SENIOR High Court judge Justice Tšeliso Monaphathi on Tuesday this week lashed out at magistrates and the office of the Director of Public Prosecutions (DPP) for continually failing to respond to review applications.
Justice Monaphathi was remarking on a review application in which Mokhotle Tšepe (18) from Ha-Ramonaheng, Berea, was seeking a review and setting aside of his conviction by the Berea Magistrate’s Court in March this year.
Tšepe’s lawyer, Hopolang Nathane, told the High Court that there were irregularities surrounding his client’s trial and conviction by Resident Magistrate Tšeliso Bale on 19 March 2014.
Tšepe was found guilty of robbing a Ha-Rakoto businessman of M600 and tobacco at his shop on 8 March this year, and sentenced to two years in jail without an option of a fine.
Tšepe’s two co-accused had also been slapped with a similar sentence two days before by the same court.
However, Justice Monaphathi released one of Tšepe’s co-accused, Montšo Oliphant, on 3 November on review after holding that there were irregularities surrounding the trial.
Mr Nathane argued his client,Tšepe, should also be set free because his co-accused had been released.
His client, Mr Nathane added, deserved similar treatment to his co-accused as guaranteed by Section 19 of the Constitution which provides for equality before the law.
The lawyer further argued Mr Bale, the DPP’s office and Berea Magistrate’s Court clerk, were served with a review application but did not respond.
Justice Monaphathi then ordered the release of Tšepe on the basis of irregularities outlined in his affidavit.
Tšepe alleges in the affidavit that he admitted committing the crime after being misled by the police to plead guilty in order to get a lenient sentence.

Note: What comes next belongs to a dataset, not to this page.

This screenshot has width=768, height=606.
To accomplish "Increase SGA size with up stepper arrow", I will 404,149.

However, Justice Monaphathi raised concern over the “persistent habit” by the office of the DPP and magistrates of not responding to review applications filed by convicts from subordinate courts.

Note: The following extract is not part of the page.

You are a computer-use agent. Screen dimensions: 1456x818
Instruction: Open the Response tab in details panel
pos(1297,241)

“The crown doesn’t appear to defend serious cases, and the DPP doesn’t appear where he is supposed to appear.
“There was another review application in which the plaintiff alleged that when he was in a magistrate’s office, a certain policeman peeped through the window and told the magistrate to give him a harsh sentence.
“He alleged that indeed, he was sentenced according to the policeman’s utterances. But again, neither the magistrate involved nor the crown responded to the application.
“The question is: where was the prosecutor when all this happened?” he asked.
Justice Monaphathi further charged: “You know what those magistrates do at conferences they attend? They always complain about the High Court, but look at what is happening.
“The last time I saw an affidavit from a magistrate was ages ago by someone who is now a judge of the High Court. Magistrates no longer respond to cases where they are cited as respondents.”
After the Crown and Mr Bale failed to defend the case, Justice Monaphathi set Tšepe free.